**YOUR OBJECTIVE**
The result is the exact lines from the one containing "You are a computer-use" through the final line of the entries; leave out the pictures.

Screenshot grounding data

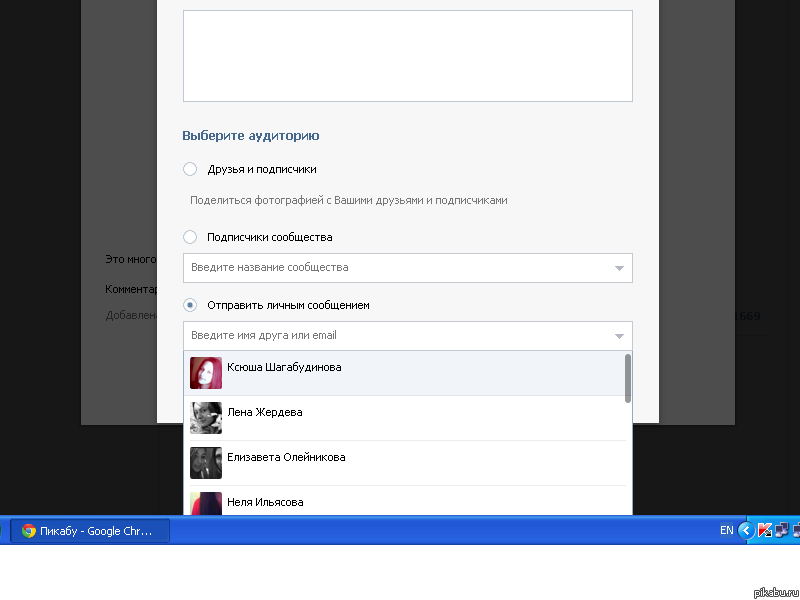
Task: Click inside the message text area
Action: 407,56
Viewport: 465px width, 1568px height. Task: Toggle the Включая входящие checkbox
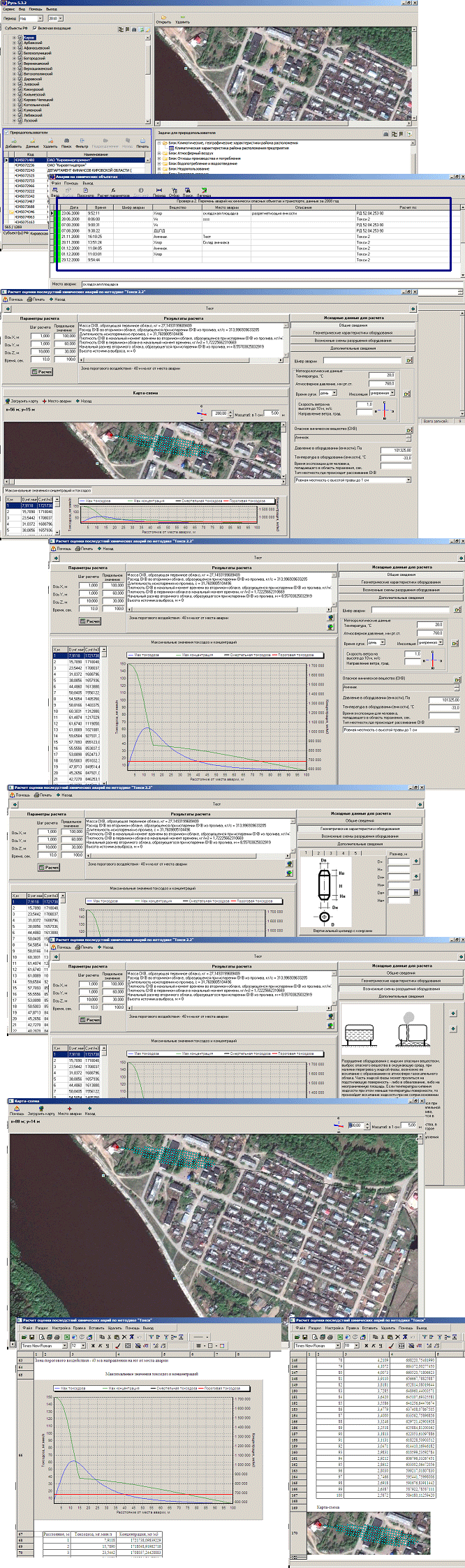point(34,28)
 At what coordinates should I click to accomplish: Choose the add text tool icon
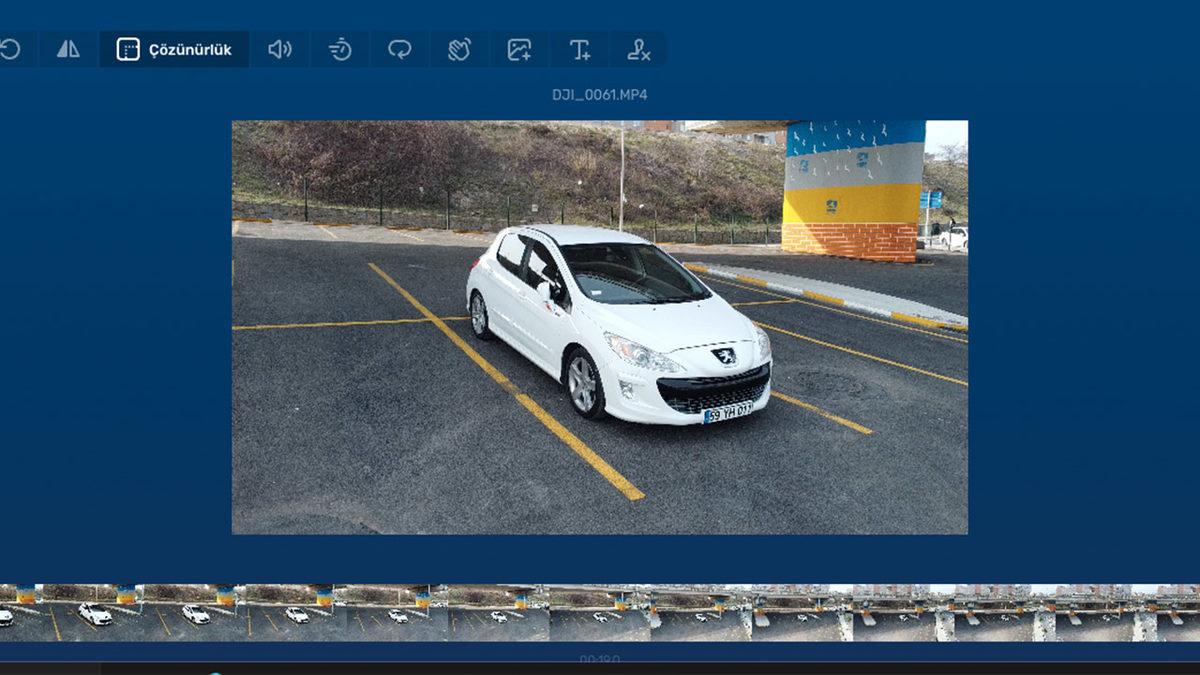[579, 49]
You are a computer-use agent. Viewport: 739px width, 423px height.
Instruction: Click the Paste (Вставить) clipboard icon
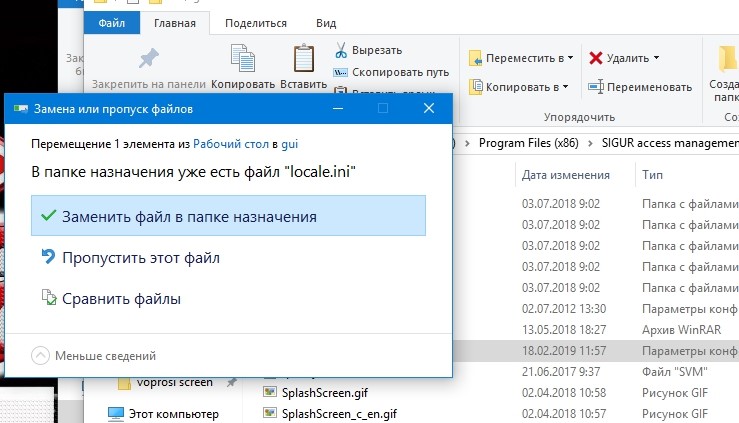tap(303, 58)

**SOLUTION TO THE PROBLEM**
You are a computer-use agent. Viewport: 739px width, 423px height.
Instruction: Click the Paste (Вставить) clipboard icon
tap(303, 58)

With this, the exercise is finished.